Task statement:
Find every line below where the string "Saikin" shows up, and copy those lines.

The input:
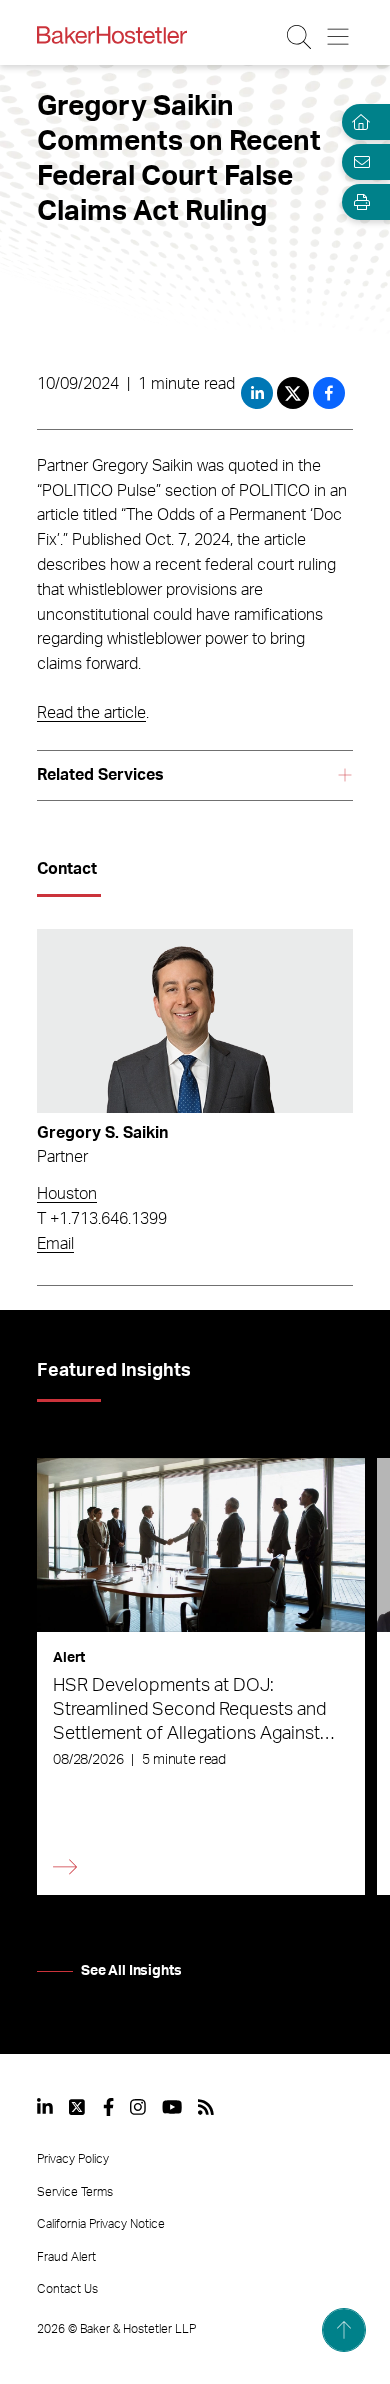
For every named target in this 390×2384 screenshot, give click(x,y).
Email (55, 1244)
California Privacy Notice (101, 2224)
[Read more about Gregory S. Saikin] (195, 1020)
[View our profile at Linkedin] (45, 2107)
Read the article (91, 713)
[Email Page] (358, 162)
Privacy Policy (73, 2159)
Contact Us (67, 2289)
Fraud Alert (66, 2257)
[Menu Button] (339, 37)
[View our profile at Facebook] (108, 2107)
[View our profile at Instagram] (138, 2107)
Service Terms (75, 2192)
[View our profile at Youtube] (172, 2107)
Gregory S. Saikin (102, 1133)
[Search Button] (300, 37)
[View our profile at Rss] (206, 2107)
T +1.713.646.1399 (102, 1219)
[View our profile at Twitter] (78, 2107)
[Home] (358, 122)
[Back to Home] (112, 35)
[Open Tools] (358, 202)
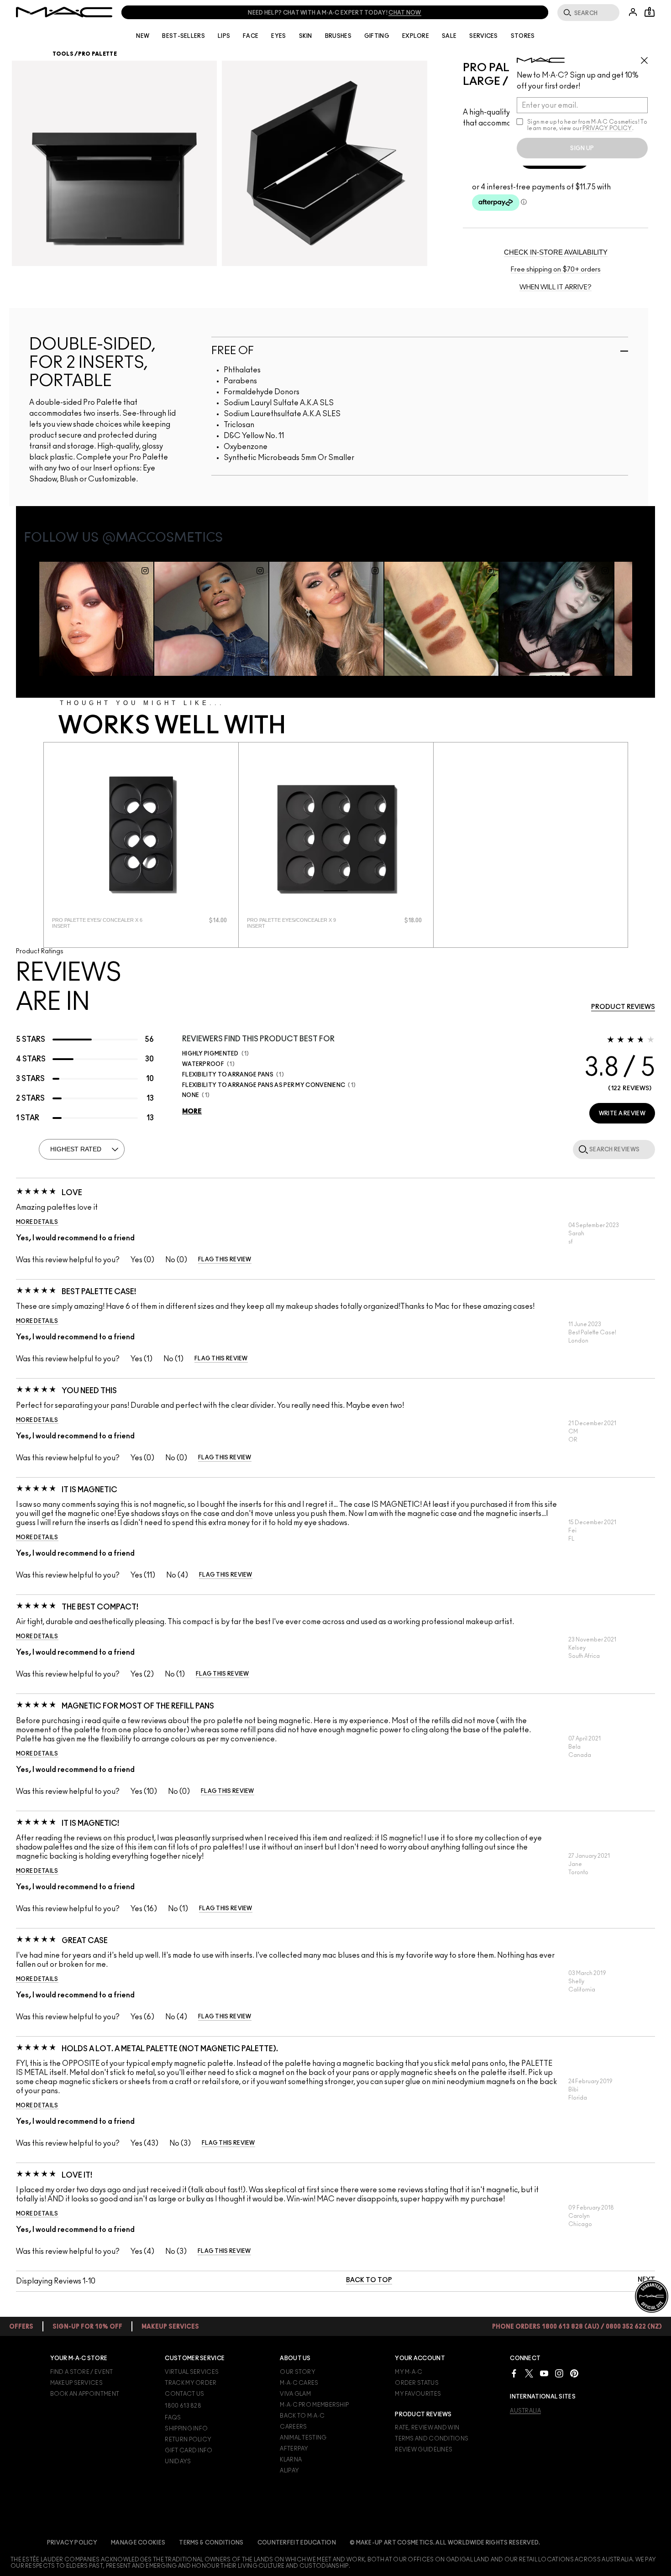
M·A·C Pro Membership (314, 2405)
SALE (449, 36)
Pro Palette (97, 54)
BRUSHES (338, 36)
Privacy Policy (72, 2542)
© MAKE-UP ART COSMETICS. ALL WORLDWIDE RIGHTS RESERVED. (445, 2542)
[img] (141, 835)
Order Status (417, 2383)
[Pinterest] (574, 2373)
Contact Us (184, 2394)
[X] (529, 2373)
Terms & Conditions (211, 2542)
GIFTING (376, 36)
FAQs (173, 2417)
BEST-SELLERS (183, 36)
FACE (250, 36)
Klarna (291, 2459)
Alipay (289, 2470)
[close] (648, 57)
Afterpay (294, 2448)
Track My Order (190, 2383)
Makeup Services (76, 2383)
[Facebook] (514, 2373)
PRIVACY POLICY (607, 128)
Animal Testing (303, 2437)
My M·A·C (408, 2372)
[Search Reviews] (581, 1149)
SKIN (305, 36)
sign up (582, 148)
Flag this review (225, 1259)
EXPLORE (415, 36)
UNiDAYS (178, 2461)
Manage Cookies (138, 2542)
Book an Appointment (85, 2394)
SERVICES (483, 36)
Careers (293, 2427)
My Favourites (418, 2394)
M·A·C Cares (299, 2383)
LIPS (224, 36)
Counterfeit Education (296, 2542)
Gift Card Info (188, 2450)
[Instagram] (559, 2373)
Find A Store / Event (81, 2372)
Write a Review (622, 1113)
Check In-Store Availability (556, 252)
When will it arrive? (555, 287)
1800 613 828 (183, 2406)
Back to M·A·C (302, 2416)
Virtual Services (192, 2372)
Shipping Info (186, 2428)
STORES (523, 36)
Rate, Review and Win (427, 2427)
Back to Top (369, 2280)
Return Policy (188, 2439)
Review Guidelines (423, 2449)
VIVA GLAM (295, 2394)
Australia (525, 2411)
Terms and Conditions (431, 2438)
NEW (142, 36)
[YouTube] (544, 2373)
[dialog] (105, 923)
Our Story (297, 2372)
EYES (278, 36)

--

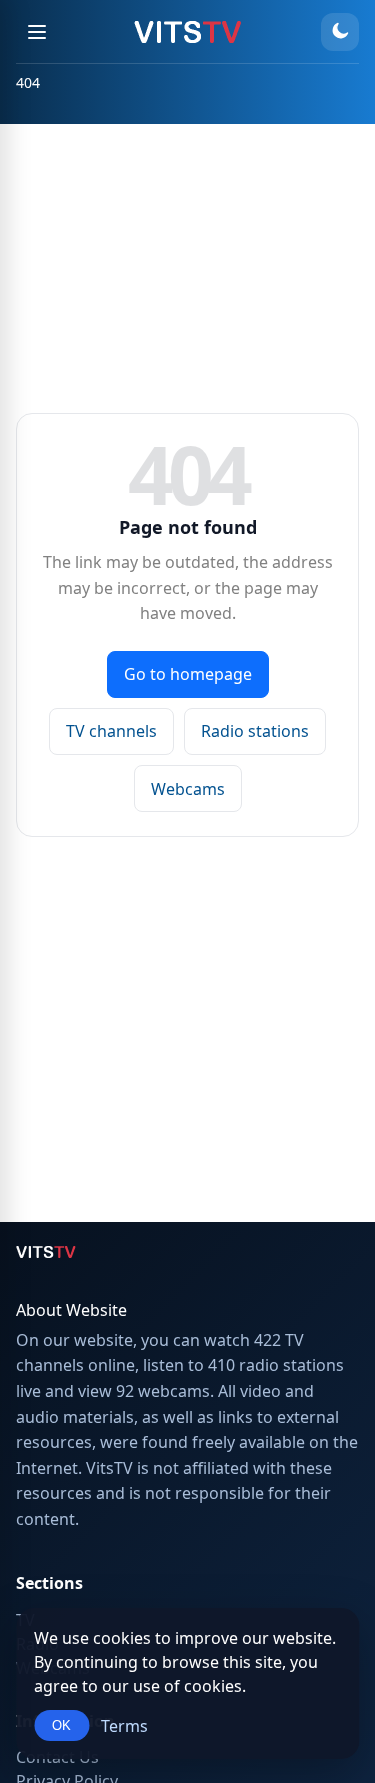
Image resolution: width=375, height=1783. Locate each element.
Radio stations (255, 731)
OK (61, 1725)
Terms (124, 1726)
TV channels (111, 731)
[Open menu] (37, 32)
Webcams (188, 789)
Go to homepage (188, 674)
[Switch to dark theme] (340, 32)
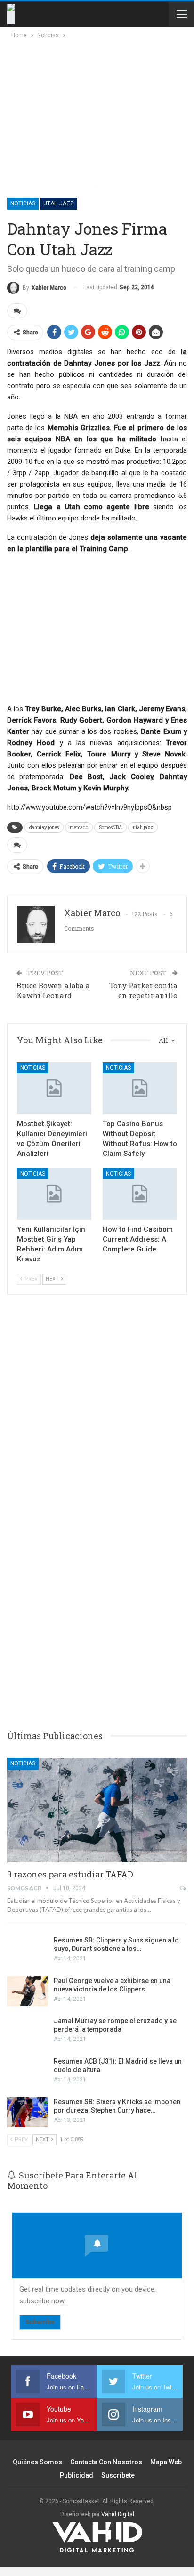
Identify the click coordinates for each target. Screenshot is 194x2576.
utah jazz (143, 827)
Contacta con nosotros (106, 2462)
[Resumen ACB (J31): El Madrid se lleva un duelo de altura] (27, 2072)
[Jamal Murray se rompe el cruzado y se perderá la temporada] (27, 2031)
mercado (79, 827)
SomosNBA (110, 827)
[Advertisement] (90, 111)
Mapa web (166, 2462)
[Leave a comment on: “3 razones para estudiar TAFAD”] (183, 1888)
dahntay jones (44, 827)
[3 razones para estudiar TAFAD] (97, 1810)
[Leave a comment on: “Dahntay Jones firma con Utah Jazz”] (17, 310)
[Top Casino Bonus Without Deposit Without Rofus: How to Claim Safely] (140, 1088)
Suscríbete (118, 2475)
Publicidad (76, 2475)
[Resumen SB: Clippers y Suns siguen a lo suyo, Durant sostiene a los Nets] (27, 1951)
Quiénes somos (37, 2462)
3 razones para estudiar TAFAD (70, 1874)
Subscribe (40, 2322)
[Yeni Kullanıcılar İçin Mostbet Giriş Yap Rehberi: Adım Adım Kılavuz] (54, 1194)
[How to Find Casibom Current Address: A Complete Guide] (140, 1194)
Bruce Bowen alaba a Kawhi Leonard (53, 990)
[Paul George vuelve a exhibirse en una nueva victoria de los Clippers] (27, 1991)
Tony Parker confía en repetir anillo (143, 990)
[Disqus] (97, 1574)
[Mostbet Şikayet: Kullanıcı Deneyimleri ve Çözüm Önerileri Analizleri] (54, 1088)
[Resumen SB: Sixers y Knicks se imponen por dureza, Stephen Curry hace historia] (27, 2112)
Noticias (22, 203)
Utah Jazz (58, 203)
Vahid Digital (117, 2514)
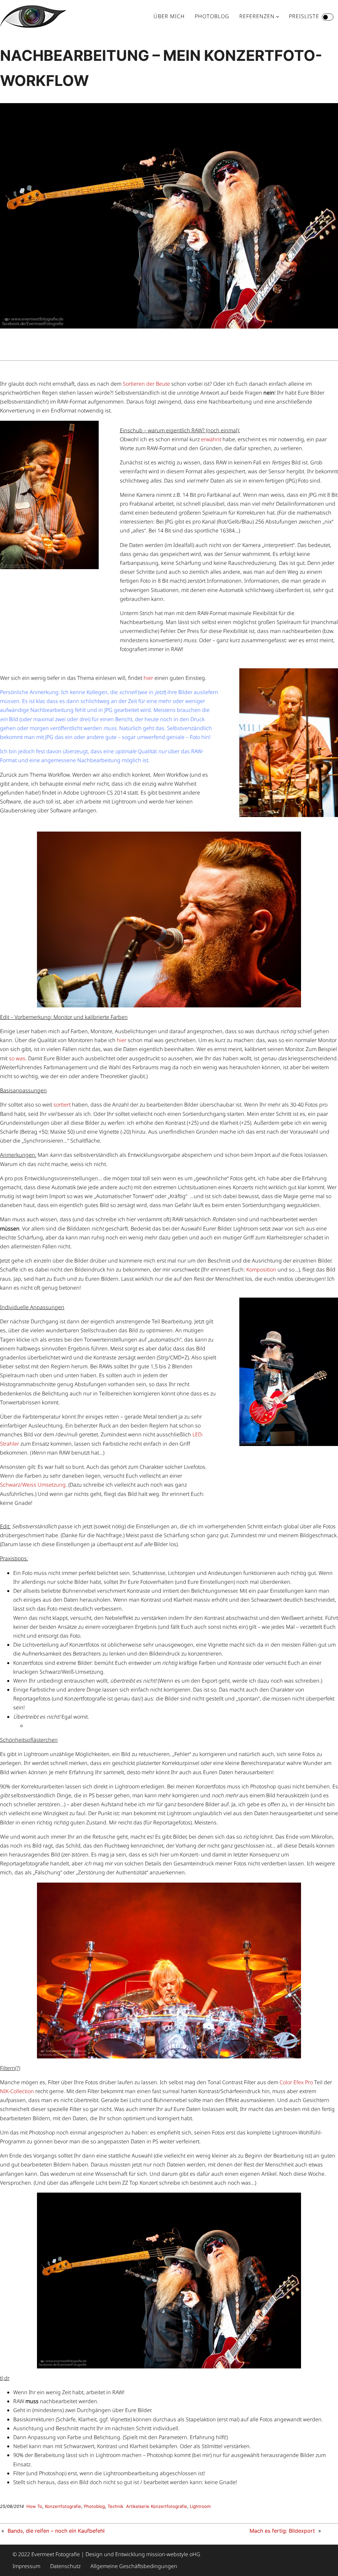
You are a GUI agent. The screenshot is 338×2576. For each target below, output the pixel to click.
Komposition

--

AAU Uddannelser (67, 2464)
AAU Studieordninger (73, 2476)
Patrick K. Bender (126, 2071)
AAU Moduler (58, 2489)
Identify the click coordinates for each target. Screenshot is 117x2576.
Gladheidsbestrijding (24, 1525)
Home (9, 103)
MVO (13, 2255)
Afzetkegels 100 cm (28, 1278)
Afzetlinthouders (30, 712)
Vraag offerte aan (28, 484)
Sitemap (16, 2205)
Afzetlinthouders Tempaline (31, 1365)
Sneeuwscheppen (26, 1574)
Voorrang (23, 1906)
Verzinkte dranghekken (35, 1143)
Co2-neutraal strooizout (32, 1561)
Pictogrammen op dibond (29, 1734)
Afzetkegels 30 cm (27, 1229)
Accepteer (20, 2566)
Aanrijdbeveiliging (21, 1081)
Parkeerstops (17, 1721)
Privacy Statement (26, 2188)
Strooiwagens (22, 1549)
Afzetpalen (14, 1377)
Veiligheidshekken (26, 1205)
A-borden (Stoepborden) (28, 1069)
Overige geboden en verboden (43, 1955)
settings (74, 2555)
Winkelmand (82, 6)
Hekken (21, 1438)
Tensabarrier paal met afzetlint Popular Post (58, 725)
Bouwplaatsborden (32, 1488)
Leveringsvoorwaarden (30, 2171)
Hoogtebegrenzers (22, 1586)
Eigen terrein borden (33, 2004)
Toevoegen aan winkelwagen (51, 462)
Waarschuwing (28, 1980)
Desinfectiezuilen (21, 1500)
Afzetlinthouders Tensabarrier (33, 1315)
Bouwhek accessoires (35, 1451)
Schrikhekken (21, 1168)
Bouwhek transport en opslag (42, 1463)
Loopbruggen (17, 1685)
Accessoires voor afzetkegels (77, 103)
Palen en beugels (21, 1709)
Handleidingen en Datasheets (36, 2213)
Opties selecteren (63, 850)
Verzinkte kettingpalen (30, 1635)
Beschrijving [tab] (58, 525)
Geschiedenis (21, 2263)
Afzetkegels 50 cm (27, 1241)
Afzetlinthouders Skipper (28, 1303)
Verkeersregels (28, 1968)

Output:
[Read more about Gregory S. Saikin] (195, 1020)
Gregory S. Saikin (102, 1133)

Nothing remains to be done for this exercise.